Currently, Belarus pays 46.68 dollars per 1,000 cubic meters of gas. Gazprom originally demanded an increase to 200 dollars, which is closer to western European prices, unless Belarus agreed to sell 50 percent of its domestic pipeline operator Beltransgaz.

Gazprom has since reduced that demand to 105 dollars per 1,000 cubic meters -- 75 dollars per 1,000 cubic meters in cash payments, plus the equivalent of another 30 dollars in shares of Beltransgaz.

Sandwiched between Russia and the European Union, Belarus has threatened to retaliate to the gas hike by refusing to allow the transit of Russian gas to Europe, potentially hitting supplies to Germany, Lithuania and Poland.

Without a contract for its own supplies, Minsk argues, there can be no contract on transit, while Gazprom claims Belarus is preparing to dip into transiting gas should its domestic supply be cut off.

"We are in the final phase of negotiations. But we cannot drag (the decision) out any more," Kypryanov said, warning Minsk of the "serious consequences" for the Belarussian economy of a cut in supplies.

In an interview Friday with the French newspaper Le Figaro, Gazprom vice-president Alexander Medvedev accused Minsk of "grotesque blackmail" in threatening a cut in supplies to Europe and spoke of a possible "rationing" leading to "shortages" in the EU. About five percent of gas consumed in the EU transits through Belarus.

The conflict echoes last year's winter price war between Russia and Ukraine over the supply and cost of gas which led to shortages in western Europe.

But then the West supported pro-Western President Viktor Yushschenko, while Lukashenko has been accused by Washington of running the "last dictatorship in Europe".
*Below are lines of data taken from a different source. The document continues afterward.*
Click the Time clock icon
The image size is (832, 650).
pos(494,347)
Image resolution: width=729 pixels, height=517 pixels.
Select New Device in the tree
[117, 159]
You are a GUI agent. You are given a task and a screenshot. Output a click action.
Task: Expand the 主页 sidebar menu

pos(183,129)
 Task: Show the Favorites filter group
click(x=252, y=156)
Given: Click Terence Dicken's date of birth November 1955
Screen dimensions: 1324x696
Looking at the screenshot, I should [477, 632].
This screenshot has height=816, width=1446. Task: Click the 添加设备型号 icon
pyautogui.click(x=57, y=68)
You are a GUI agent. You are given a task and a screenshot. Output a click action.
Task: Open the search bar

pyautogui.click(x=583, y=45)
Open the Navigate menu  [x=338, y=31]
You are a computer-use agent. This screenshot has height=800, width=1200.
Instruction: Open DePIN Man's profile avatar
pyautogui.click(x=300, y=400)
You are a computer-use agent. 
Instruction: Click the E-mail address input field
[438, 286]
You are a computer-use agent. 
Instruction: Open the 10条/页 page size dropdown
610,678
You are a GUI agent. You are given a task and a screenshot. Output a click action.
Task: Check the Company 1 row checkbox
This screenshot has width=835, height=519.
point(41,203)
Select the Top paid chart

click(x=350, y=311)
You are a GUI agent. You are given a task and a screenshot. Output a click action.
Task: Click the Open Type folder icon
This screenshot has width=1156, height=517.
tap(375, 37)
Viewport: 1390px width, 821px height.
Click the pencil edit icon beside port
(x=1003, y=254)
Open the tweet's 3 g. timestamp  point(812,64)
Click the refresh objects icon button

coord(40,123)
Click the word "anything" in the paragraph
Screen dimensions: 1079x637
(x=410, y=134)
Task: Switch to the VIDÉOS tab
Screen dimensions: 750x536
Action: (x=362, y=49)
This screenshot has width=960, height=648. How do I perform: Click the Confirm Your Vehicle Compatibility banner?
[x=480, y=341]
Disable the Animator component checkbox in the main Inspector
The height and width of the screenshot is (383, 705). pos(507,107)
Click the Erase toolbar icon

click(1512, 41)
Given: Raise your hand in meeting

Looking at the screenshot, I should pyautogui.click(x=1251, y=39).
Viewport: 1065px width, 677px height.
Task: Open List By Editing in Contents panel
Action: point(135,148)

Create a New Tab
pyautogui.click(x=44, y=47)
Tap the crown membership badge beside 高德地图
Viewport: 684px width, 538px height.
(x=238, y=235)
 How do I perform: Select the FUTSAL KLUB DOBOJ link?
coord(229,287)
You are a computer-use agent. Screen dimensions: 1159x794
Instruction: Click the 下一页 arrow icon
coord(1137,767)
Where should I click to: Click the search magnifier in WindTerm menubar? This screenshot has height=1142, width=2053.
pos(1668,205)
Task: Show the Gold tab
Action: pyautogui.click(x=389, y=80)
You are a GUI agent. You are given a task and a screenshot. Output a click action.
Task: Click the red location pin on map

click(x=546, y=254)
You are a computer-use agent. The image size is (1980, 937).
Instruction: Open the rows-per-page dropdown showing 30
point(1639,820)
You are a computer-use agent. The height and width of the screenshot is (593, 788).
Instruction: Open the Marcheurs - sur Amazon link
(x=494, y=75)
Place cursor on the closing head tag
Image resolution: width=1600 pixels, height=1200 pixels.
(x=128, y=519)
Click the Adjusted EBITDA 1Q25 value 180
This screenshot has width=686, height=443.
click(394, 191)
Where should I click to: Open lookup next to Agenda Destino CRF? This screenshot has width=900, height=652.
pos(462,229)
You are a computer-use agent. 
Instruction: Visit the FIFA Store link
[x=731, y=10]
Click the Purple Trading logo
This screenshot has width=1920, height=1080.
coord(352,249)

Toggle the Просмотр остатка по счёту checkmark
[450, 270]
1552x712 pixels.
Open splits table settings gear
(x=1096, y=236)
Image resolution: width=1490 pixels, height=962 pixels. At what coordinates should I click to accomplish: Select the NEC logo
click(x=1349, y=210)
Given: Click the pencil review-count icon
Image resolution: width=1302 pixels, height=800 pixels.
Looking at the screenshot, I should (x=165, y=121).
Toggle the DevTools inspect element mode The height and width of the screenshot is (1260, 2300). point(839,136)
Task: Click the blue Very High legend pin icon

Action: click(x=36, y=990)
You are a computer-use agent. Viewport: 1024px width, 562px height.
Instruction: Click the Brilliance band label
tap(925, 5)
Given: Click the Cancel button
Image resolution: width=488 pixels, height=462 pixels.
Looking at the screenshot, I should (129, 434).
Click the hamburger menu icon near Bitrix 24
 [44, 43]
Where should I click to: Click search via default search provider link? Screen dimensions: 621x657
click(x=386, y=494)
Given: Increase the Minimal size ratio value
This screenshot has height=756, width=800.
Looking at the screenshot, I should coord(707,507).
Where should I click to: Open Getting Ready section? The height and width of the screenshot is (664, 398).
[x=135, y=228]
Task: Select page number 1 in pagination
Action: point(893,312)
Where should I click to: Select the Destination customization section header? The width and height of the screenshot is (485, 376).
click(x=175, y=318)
The EU has limited itself to calling on the two parties to reach a deal that does not threaten gas transiting to the west and French and German authorities have said they are not worried by the prospect of a shortage.

Ukraine announced on Thursday its readiness to increase the transit of Russian gas through its territory in case of possible disruptions on the Belarus route.